A meta-analysis of 15 trials, involving 6,515 patients treated with head and neck radiotherapy, including 34% primary cancer of the larynx, revealed a 3.4 and 6.4% absolute benefit in 5-year overall survival and locoregional control, respectively, with altered fractionation versus standard fractionation. 25 The absolute overall survival benefit was found higher with hyperfractionation versus accelerated radiotherapy (8 vs. 2%). Additionally, when medically fit, patients with an unfavorable or deeply invasive T2N0 cancer are considered for concurrent platinum-based chemoradiation or sequential chemoradiation, in an attempt to further intensify treatment in patients felt to be at higher risk of poorer disease control. 12 , 26 When given concomitantly with chemotherapy, the standard radiotherapy fractionation schedule is generally used.
Intensity-modulated radiotherapy (IMRT) is the preferred technique for the delivery of locoregional radiotherapy to the head and neck. In fact, compared to 3D conformal radiotherapy, IMRT allows for relative sparing of many normal organs, particularly the parotid glands. In a randomized trial, IMRT was shown to reduce the rates of grade ≥ 2 xerostomia by 50% at 1-year postradiotherapy. 27 VMAT is a contemporary form of IMRT, where variable gantry speed, dose rate, and dynamic multileaf collimation are used, which significantly shorten radiation delivery time. 28 VMAT can therefore be specifically advantageous in the treatment of cancer of the larnyx where swallowing motion is a concern. Likewise, intensity-modulated proton therapy is another advanced form of highly conformal radiotherapy with the potential to further improve patient outcomes through the elimination of unnecessary radiation to surrounding nontarget tissues.

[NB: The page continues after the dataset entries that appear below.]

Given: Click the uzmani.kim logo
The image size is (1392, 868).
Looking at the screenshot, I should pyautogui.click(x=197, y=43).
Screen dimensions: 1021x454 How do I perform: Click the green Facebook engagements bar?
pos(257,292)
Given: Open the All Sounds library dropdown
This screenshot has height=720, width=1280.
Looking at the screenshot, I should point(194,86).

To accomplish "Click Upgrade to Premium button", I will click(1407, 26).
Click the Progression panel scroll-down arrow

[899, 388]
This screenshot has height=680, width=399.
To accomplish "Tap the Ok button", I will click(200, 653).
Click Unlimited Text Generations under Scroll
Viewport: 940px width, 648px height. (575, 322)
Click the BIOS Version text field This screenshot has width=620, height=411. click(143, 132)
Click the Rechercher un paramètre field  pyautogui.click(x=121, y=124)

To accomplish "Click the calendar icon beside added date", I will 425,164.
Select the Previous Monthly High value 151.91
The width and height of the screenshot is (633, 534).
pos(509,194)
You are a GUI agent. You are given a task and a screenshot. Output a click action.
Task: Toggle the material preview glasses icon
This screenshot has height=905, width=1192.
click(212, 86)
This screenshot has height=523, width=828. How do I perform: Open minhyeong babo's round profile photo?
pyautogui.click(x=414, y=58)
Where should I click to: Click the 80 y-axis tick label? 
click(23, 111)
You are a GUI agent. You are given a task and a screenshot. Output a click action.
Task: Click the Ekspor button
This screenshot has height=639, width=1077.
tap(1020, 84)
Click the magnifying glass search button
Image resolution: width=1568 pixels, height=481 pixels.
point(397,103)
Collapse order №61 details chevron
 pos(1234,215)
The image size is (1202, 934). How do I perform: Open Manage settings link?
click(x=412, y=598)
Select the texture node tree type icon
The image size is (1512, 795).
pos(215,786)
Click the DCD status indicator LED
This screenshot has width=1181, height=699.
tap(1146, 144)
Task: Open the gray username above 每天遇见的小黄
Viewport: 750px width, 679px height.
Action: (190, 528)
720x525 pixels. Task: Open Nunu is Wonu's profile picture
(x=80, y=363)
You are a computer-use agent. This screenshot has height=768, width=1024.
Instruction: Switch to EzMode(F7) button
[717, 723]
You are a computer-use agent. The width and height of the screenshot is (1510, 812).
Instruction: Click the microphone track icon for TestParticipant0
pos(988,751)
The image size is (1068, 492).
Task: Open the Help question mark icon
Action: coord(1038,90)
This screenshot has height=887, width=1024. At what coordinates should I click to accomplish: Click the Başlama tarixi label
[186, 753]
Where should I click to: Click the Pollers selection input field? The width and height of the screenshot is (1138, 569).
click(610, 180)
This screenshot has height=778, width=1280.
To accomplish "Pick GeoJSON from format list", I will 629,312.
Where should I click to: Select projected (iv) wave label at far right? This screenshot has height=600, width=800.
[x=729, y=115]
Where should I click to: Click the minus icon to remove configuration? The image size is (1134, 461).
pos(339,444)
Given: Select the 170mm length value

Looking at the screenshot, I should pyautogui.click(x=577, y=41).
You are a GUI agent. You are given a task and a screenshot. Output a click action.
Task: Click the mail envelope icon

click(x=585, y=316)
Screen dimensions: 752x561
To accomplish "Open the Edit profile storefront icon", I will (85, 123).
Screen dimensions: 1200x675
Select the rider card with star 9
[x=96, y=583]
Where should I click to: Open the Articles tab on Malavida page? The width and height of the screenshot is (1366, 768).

For optimal functional and quality-of-life outcomes as well as for airway protection, assessment of speech, swallowing, and nutritional status should be carried out at baseline, during and after radiotherapy. Speech and swallowing rehabilitation, including early implementation of prophylactic exercises and swallowing maneuvers teaching (a.k.a. “eat and exercise”), is crucial for accelerated and full posttreatment recovery. 29 , 30 In addition, patients with supraglottic cancers receiving voice rehabilitation were shown to have improvements in voice outcomes after therapy. 31 An expert dietician should closely monitor the patient’s body weight, nutritional needs, and hydration throughout treatment and after treatment to reduce the loss of weight and lean body mass, minimize treatment delays, and hospitalization rates, and to improve treatment outcomes. 32
As per the National Comprehensive Cancer Network guidelines version 2.2017, surveillance after treatment completion should include history, physical examination, and fiberoptic nasopharyngolaryngoscopy every 1 to 3 months for the first year, every 2 to 6 months for the second year, every 6 months for the third to fifth year, and annually thereafter. A CT of the neck is typically obtained at 2 months after treatment, and further imaging as indicated in the presence of worrisome signs or symptoms, although ongoing surveillance neck imaging is routine at many centers. With rates of hypothyroidism after head and neck irradiation being around 30%, 33 routine thyroid-stimulating hormone levels should be obtained at every visit or at least every 6 months and thyroid hormone replacement should be prescribed for patients who are clinically hypothyroid. Chest imaging should be considered in patients with a significant history of smoking for detection of second primary cancers. Adequate speech and swallowing therapy and rehabilitation should be pursued during the follow-up period.